A young Cork woman has been awarded a Global Citizen Prize for her pioneering work in the field of poverty and food security.

Sophie Healy-Thow, a 26-year-old native of Kinsale, was one of five winners of the prestigious prize recognised at the Global Citizen awards ceremony in New York.

Ms Healy-Thow, a one-time winner of the grand prize at Ireland’s Young Scientist competition, is the founder of Act4Food, a youth-led campaign which, in its own words, “mobilises the power of young people to call for a global food system which provides everyone with access to safe, affordable and nutritious diets, while simultaneously protecting nature, tackling climate change and promoting human rights.”

The campaign has at its heart the expressed desire of Ms Healy-Thow for young people to be at the heart of societal decision-making which will eventually impact their own generation more than any other.

The Global Citizen Prize honours people who have excelled in their own fields and who have made changes to combat poverty.

“I feel so excited, so overwhelmed and so grateful,” Ms Healy-Thow, who attended the ceremony with her mother, said of her award.

She said it had been her granny and her mum who had set her on a career path of food sustainability and innovation.

“I grew up in a household where my father really struggled with alcohol addiction, so that when we grew up the family income kind of went towards that unfortunately,” she said.

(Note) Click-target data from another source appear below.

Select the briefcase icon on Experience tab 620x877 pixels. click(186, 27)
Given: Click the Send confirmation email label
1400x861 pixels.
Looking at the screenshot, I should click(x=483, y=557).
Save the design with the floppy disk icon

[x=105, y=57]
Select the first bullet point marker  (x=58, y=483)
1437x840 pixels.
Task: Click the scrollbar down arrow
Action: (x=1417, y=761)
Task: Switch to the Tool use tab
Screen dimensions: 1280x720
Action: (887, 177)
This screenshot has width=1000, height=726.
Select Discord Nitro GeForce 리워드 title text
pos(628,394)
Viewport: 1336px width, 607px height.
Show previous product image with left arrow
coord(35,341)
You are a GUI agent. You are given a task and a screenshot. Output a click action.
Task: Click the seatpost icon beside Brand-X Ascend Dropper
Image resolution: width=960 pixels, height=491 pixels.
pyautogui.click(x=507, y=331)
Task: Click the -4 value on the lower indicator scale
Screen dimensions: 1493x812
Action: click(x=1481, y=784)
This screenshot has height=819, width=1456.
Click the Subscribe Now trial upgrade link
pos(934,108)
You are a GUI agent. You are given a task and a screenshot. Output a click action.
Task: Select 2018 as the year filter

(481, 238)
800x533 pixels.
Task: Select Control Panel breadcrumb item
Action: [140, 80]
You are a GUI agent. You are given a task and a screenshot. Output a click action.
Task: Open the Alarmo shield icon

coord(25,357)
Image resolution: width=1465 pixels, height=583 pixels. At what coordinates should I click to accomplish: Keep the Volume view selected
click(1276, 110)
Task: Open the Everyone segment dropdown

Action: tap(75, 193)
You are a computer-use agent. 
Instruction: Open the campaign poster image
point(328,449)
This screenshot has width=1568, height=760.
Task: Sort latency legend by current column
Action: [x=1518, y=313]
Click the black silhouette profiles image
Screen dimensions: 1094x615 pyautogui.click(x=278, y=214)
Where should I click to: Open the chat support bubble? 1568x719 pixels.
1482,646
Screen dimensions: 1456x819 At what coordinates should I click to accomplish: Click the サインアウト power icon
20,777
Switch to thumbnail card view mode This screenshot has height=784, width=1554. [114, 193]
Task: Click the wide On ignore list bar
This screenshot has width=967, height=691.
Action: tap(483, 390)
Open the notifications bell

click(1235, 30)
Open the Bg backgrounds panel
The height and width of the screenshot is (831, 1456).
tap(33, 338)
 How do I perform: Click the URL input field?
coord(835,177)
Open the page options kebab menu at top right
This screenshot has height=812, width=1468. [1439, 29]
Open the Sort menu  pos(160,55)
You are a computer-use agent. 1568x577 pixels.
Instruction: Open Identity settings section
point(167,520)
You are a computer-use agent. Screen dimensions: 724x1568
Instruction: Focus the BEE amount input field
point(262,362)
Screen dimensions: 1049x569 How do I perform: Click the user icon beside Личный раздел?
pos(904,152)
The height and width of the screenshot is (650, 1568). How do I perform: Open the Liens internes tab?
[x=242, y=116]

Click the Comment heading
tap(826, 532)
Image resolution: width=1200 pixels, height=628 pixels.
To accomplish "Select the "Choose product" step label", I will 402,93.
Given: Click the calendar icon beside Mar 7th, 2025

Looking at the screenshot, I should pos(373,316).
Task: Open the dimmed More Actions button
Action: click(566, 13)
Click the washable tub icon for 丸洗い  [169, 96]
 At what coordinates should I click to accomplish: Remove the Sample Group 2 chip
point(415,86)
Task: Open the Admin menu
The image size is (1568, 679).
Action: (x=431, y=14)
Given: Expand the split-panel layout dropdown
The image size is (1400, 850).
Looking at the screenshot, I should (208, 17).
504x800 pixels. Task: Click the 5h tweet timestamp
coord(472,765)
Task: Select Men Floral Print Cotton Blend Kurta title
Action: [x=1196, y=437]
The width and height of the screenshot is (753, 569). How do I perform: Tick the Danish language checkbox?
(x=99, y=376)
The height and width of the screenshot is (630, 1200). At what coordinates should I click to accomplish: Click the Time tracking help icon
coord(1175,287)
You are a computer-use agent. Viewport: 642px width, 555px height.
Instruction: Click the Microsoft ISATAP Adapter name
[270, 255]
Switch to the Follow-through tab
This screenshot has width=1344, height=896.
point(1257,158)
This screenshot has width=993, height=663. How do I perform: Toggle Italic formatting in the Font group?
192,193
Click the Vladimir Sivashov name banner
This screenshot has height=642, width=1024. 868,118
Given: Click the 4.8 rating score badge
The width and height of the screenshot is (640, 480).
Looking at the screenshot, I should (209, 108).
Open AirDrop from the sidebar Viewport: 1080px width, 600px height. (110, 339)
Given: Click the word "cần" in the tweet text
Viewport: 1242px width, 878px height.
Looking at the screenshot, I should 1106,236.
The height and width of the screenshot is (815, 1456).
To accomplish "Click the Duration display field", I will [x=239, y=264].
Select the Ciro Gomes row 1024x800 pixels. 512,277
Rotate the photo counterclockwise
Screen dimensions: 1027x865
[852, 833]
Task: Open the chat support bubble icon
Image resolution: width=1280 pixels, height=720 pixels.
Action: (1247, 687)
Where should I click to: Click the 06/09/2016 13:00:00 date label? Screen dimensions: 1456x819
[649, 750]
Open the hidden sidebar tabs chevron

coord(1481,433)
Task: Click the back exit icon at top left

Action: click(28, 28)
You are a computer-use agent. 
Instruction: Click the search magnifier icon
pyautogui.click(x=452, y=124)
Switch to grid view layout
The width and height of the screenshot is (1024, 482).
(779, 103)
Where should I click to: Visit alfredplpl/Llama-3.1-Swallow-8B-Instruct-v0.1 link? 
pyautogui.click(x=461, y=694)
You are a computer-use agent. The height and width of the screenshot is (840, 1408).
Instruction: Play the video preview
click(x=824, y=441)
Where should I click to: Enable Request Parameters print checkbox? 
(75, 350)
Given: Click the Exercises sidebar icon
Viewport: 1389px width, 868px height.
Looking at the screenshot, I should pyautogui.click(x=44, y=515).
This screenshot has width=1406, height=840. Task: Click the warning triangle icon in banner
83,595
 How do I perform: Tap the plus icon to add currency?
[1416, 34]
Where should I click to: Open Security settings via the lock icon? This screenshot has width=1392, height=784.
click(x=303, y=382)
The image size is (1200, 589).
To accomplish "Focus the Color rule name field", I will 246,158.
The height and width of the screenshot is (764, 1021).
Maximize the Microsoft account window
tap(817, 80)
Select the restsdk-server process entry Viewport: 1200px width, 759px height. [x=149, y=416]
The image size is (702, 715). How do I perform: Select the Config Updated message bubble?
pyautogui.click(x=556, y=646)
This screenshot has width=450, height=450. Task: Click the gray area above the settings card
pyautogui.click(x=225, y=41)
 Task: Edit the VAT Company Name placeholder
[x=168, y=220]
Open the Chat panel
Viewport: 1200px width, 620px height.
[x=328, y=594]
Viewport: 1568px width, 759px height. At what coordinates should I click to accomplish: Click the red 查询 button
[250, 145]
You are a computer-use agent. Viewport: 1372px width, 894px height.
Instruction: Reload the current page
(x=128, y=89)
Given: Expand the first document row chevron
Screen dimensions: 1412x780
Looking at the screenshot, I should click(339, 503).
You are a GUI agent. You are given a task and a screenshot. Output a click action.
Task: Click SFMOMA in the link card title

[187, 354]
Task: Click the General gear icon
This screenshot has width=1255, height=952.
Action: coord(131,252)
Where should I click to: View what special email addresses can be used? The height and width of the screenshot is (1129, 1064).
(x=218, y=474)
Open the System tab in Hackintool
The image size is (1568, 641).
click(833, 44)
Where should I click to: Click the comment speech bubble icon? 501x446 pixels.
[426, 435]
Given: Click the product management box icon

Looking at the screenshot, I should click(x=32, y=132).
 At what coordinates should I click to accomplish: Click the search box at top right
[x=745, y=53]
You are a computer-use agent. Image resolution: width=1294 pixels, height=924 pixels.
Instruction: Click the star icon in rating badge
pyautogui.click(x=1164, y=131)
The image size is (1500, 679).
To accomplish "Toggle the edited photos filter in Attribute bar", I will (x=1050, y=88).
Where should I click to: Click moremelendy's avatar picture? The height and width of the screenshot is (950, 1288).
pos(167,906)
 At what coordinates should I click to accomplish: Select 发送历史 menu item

But when I moved to be closer to my grandmother in Cork, she had apple trees, she went periwinkle picking on the coast of Kinsale, she harvested seaweed and dried seaweed and she thought us about all of these old-Ireland practices.

Ms Healy-Thow's victory at the 2014 Young Scientist involved a project investigating ways to increase crop growth for farmers in the era of climate change.

She said that victory had led her “on this trajectory of activism within the food space, and full circle here to Global Citizen”.

Her Global Citizen award is just the latest in a series of high-profile achievements.

Previously, Ms Healy-Thow was named as one of the 10 women leaders featured in the Disney book Choose to Matter, and was recognised by Time magazine as one of the world’s most influential teens.

She serves on the board of international charity ActionAid UK together with the Emergency Nutrition Network, and was previously appointed as a group leader within the UN’s Scaling Up Nutrition Movement.